このような誤った考え方は、食料安全保障の本質を誤解していることに起因しています。食料安全保障の目標が、自国民の栄養要求を満たすことであるならば、食料の供給源は重要ではありません。
現実的には、地理的制約のある小国は、輸入によって食料安全保障を実現しています。例えば、シンガポールは食料の90%以上を輸入していますが、それでも経済大国であり続けています。
よく聞くプロパガンダと反対に、輸入は経済成長を妨げるものではありませんし、輸出が多いことは経済が好況であることを示すものでもありません。例えば、アメリカは輸出ブームに沸いた時期に低成長を記録しました。

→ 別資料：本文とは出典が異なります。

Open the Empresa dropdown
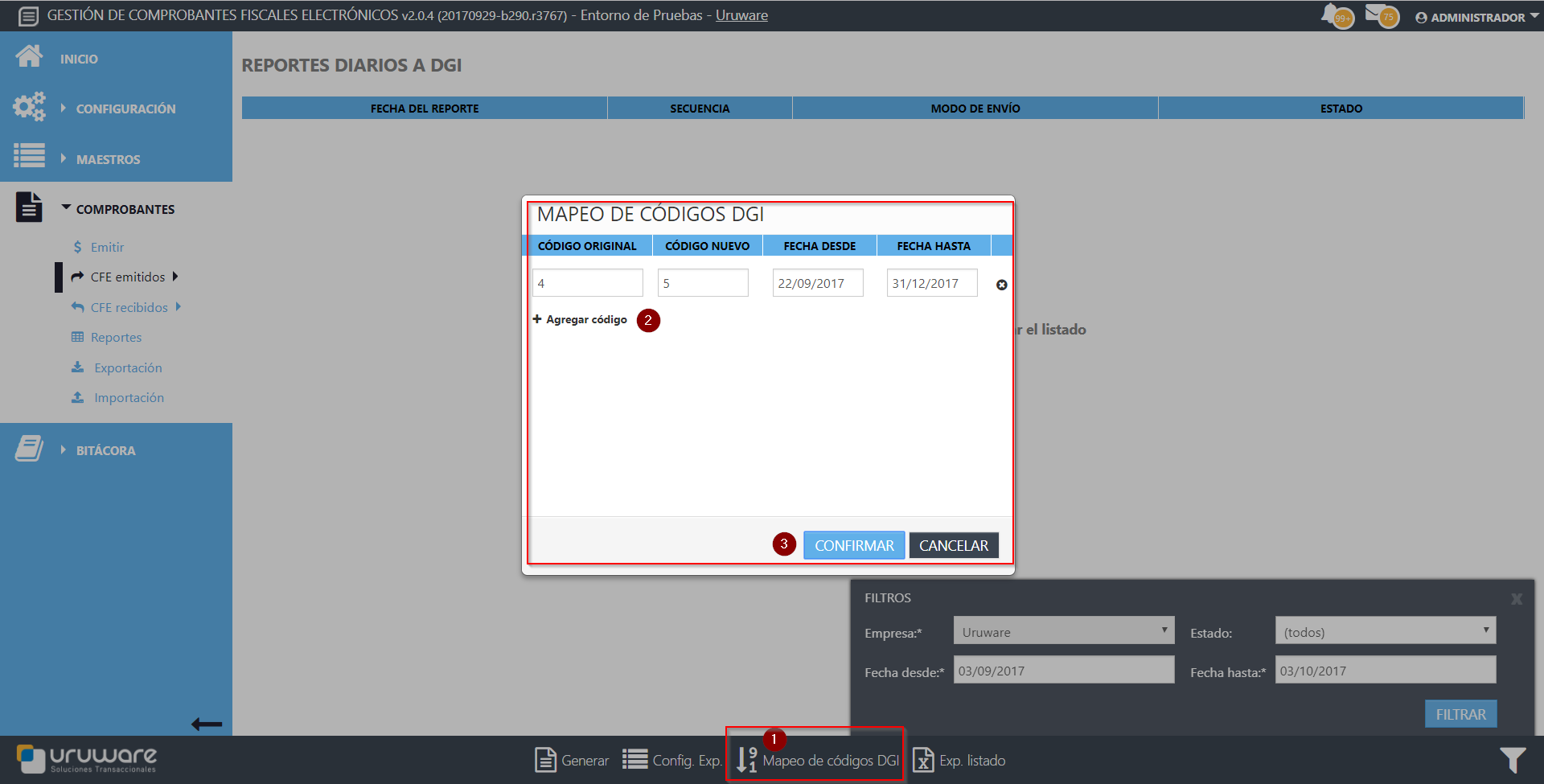Image resolution: width=1544 pixels, height=784 pixels. pyautogui.click(x=1063, y=631)

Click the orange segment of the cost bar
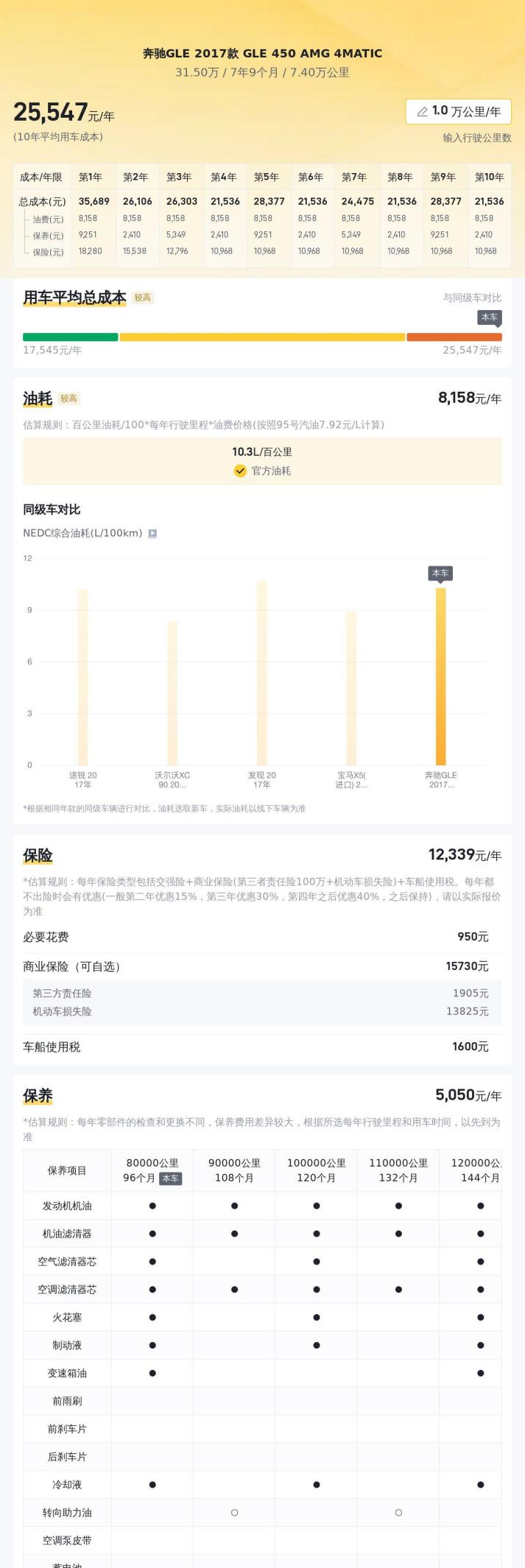[454, 337]
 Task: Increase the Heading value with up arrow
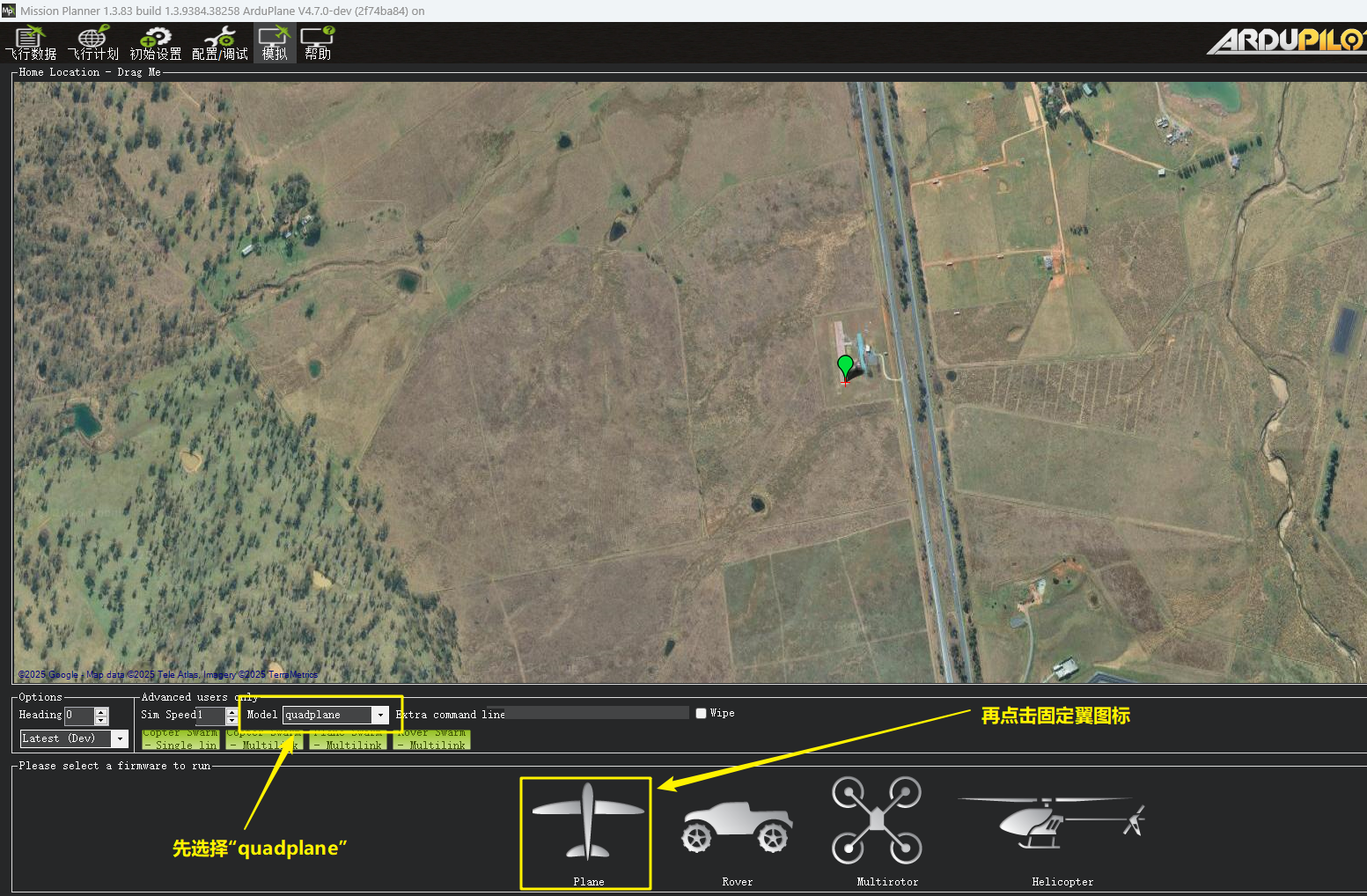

保護主義に頼り、各国が効率的な生産を行えなくなれば、経済的・社会的問題を悪化させます。
効率的でなければ、高品質の国内生産の基盤はありません。
人々は、「輸入を禁止すること」を「地方の農業への支援」と同一視することが多いため、保護主義は政治的に望ましいものと思われています。
しかし、アフリカの不振を見れば、保護主義が誤っていることは明らかです。アフリカは、国内生産を促進するために貿易に障壁を設けていますが、未だに成長と輸出の増加に失敗しているのです。
貿易を円滑化することは、アフリカの食糧安全保障を阻害するどころか食糧安全保障の重要な推進力であることを示している他の証拠があります。
貿易を円滑化して輸入を迅速化することで、十分な食糧を得られていない人々の食糧へのアクセスを改善できます。
その結果、消費レベルが向上し、食生活が豊かになります。
さらに、貿易によって食糧の入手が容易になれば、栄養不良の割合は必ず低下します。貿易開放がアフリカの食糧安全保障に好影響を与えることは、文献に一貫して示されているのです。
さらに、これらの知見は他の地域にも一般化することができ、貿易開放が食料安全保障を促進するという世界的な評価も一致しています。
学者たちはFood Policy誌に掲載された論文で、保護主義のプロパガンダに反論して次のように述べています。
「私たちの実証結果は、貿易開放性が食料安全保障に正味で平均してプラスの統計的に有意な影響を与えることを示しました。欧州連合(EU)においても同様で、貿易開放性は『欧州諸国の食料安全保障に正味で有意なプラスの影響を与える』ことがデータから示唆されています」
このように、保護主義政策によって食糧難を防ぐことを期待することはできませんが、地元で買うことの「環境保護上の論拠」はあるのでしょうか?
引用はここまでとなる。